Subscriber Numbers Are Meaningless part duex

I took a break from coding statzen this morning to read some blogs and I saw a post from Dave Winer talking about Yet Another Feedburner Problem. The gist of which is described here. Basically, you can send a single http request to Feedburner that will drastically inflate (or likely deflate) the subscriber count for a feed. The reason is that some web-based feed readers like Bloglines, MyYahoo, and others put the number of subscribers a request represents in the User Agent string of their bots. Forge that request (with whatever subscriber number you want) and the count changes.

If you look on the right of my blog you will see that I have a widget displaying (in part) the number of subscribers I have. That count is not coming from Feedburner but rather from statzen a service I am getting awfully close to launching some alpha users will get their passwords today). That number is calculated similarly to Feedburner’s and would suffer from the same problem (though there are some fairly easy fixes for the different ways this problem can manifest itself).

The thing is, subscriber numbers are meaningless as a single measure. I wrote about this a little last June in Why Feed Subscriber Numbers are Meaningless. There are some very interesting numbers that are related to subscriber count that would be great measures. A good example of that would be to look at subscriber numbers in relation to the average number of times an item in your feed is opened. Who cares how many people have subscribed to you in Bloglines or Google Reader if they never actually read anything you write.

Part of the problem is basing rankings on metrics that don’t really convey what they are claiming, and part of the problem is that any time a single metric is used for a linear ranking system (i.e. Top 100 lists), that metric is going to be easy to game.

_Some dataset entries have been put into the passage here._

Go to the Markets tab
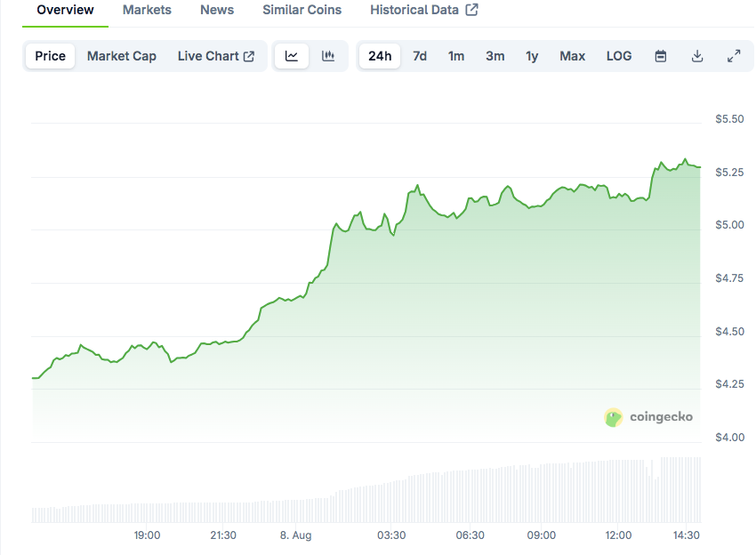The image size is (756, 555). tap(147, 10)
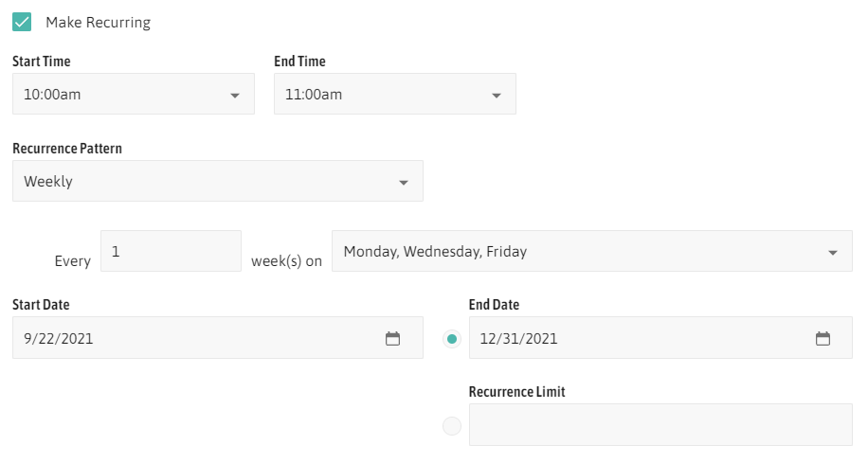The height and width of the screenshot is (463, 868).
Task: Click the Recurrence Limit label
Action: pos(516,391)
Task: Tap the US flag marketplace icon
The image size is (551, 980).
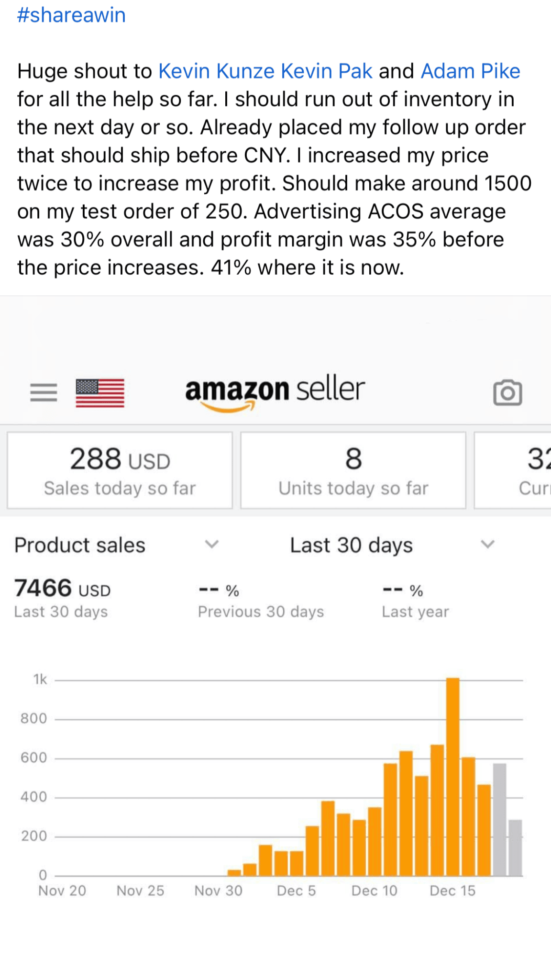Action: tap(100, 393)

Lots of people want to become “The Measure” for blogs. I honestly don’t think most people who are trying are looking at the right data. Then again, I am biased.

So, back to the Feedburner problem. Want to fix it? Here is how.

  • Don’t count subscriber numbers reported from a User Agent until the service and IPs of the bot have been validated by someone at the company doing the tracking.
  • Don’t trust subscriber numbers from a known bot at an unverified IP address.
  • If developing a web-based feed reader, fetch the feed once per subscriber, including the internal subscriber ID (or some other consistent but unique identifier for the subscriber) in the user agent.
  • Take subscriber numbers with a large grain of salt. There are lots of inactive subscribers in Bloglines, Google Reader, News Gator, etc. There is also lots of duplication across those services.